# EXTRACTED DATA

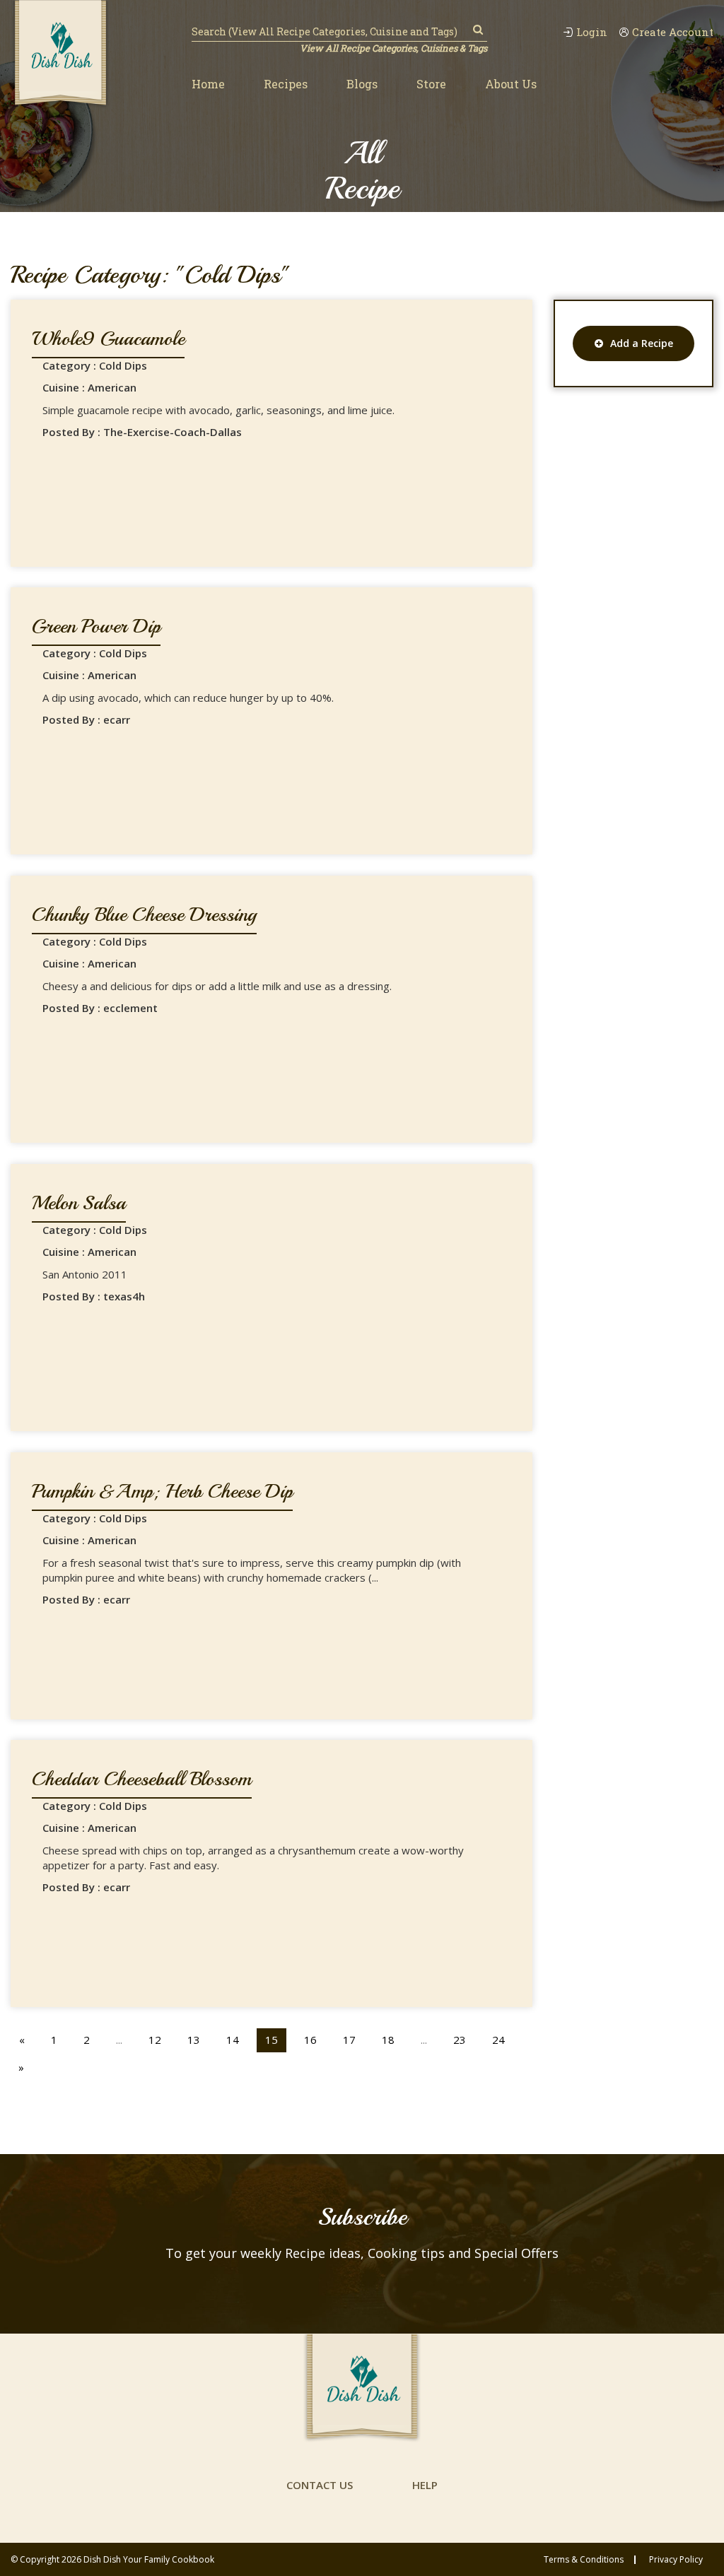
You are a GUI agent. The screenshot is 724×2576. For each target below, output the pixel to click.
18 (388, 2040)
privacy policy (676, 2560)
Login (591, 32)
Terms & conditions (584, 2560)
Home (208, 83)
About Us (511, 83)
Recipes (286, 83)
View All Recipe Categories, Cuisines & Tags (393, 48)
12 (154, 2040)
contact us (319, 2485)
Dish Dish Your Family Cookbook (148, 2559)
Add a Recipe (641, 343)
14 (232, 2040)
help (425, 2485)
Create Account (672, 32)
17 (349, 2040)
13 (193, 2040)
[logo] (60, 54)
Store (431, 83)
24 (498, 2040)
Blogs (362, 83)
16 (310, 2040)
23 (459, 2040)
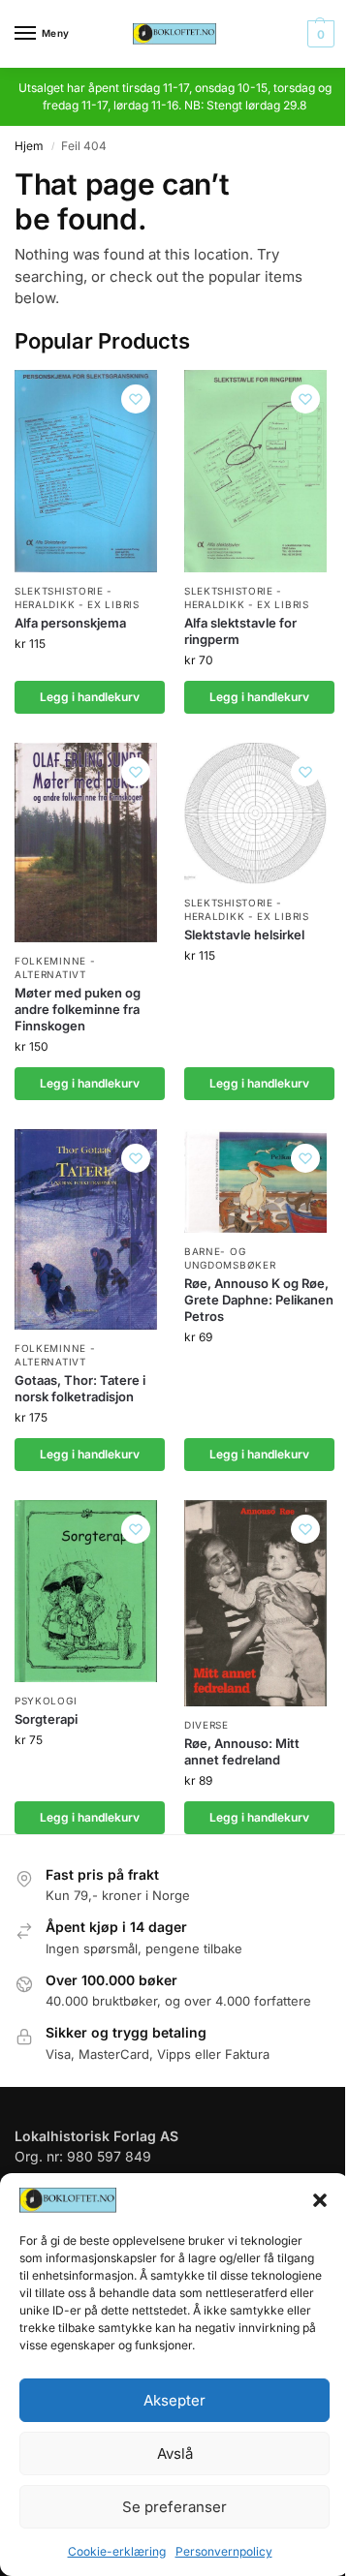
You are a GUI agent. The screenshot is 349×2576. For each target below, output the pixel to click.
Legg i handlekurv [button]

# ASSIGNED TASK
Type the material out again exactly. Skip the pictures.

# REPLY TO THE TASK
You are a GUI agent. The screenshot is 724×2576. For each target below, output the pixel to click.
18 (388, 2040)
privacy policy (676, 2560)
Login (591, 32)
Terms & conditions (584, 2560)
Home (208, 83)
About Us (511, 83)
Recipes (286, 83)
View All Recipe Categories, Cuisines & Tags (393, 48)
12 (154, 2040)
contact us (319, 2485)
Dish Dish Your Family Cookbook (148, 2559)
Add a Recipe (641, 343)
14 (232, 2040)
help (425, 2485)
Create Account (672, 32)
17 (349, 2040)
13 (193, 2040)
[logo] (60, 54)
Store (431, 83)
24 (498, 2040)
Blogs (362, 83)
16 (310, 2040)
23 (459, 2040)
You are a GUI agent. The screenshot is 349×2576. For each target below, output the pixel to click.
Legg i handlekurv [button]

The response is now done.